Cento anni dopo, negli anni Sessanta del ventesimo secolo, avere un figlio Down significava ancora essere destinati a diventare genitori soli e impauriti. Significava combattere per i diritti di uguaglianza dei propri figli, per il diritto all’istruzione e all’indipendenza, convivendo col dolore eterno di vedere un figlio in difficoltà. In quegli anni però, le riforme e i cambiamenti avevano evoluzioni molto più veloci rispetto ad oggi e gli ostacoli venivano saltati anno dopo anno da eserciti di genitori coraggiosi.
David però non è tra loro.
Durante una forte tempesta di neve, con l’aiuto dell’ infermiera Caroline, aiuta la moglie Norah a partorire. Inaspettatamente, dopo Paul, viene alla luce Phoebe, una bimba in cui David riconosce immediatamente i segni della sindrome di Down.

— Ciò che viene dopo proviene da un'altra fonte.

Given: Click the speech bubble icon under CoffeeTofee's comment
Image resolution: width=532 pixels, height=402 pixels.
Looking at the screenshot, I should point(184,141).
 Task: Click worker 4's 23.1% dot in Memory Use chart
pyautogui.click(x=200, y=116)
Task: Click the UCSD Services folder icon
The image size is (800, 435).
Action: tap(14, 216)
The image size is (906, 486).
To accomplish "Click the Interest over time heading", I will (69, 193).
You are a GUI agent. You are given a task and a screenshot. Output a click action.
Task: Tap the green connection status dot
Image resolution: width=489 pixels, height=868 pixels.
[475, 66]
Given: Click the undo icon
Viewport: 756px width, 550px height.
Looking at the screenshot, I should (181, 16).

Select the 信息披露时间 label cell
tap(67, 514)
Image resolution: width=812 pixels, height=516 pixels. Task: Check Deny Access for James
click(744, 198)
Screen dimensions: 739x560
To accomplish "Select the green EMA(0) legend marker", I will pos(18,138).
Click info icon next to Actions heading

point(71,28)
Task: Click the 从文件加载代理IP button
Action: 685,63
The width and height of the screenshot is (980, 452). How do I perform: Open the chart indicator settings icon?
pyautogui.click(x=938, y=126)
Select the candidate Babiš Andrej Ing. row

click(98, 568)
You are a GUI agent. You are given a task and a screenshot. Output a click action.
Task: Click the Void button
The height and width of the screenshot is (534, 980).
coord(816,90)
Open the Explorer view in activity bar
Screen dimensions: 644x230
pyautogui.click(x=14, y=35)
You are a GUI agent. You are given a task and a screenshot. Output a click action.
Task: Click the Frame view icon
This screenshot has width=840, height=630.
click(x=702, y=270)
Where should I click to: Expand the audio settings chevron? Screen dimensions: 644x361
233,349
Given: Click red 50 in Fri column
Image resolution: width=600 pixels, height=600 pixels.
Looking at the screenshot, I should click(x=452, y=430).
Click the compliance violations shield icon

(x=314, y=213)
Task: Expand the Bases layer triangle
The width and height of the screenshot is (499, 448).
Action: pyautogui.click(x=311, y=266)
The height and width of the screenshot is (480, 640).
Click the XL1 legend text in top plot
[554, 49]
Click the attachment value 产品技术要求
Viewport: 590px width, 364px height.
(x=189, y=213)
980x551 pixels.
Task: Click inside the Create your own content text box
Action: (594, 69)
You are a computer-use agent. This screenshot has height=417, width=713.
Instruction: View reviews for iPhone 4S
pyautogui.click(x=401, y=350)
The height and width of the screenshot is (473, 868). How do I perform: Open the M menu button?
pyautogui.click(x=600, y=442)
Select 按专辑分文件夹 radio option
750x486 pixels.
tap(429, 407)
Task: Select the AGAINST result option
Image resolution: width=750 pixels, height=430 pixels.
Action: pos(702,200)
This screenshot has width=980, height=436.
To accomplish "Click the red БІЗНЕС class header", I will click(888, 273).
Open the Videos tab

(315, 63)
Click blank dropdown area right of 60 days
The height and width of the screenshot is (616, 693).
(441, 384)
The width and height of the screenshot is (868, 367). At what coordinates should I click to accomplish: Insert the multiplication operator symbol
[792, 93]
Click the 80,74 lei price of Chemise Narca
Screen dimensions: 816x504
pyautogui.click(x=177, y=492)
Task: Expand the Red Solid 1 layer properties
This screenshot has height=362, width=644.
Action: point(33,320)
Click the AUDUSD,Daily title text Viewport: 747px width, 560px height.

Spaventato all’idea di dover consegnare alla moglie un carico di pena troppo elevato, decide di far credere a Norah che la figlia sia morta. La lascia invece a Caroline, con la richiesta di abbandonarla in un istituto.
Caroline si opporrà in silenzio, decidendo di tenere Phoebe con sé e per sé…
La decisione di David, intrapresa nell’arco di pochi minuti, condizionerà a tal punto la sua vita da innescare una serie di ripercussioni irreversibili sulla propria famiglia. Quella di Caroline, altrettanto subitanea e istintiva, riempirà il vuoto lasciato da un padre, con l’amore di una mamma adottiva.
Il confronto di queste due scelte costituisce, secondo il mio parere, la parte più interessante del libro. La suddivisione del racconto tra questi genitori tanto diversi tra loro, aiuta a comprenderli entrambi, creando l’aspettativa del lieto fine.
Ho trovato lo stile semplice e privo di personalità. Le parole scelte non trasmettono un particolare interesse per la scrittura e questo riduce drasticamente il valore del mio giudizio.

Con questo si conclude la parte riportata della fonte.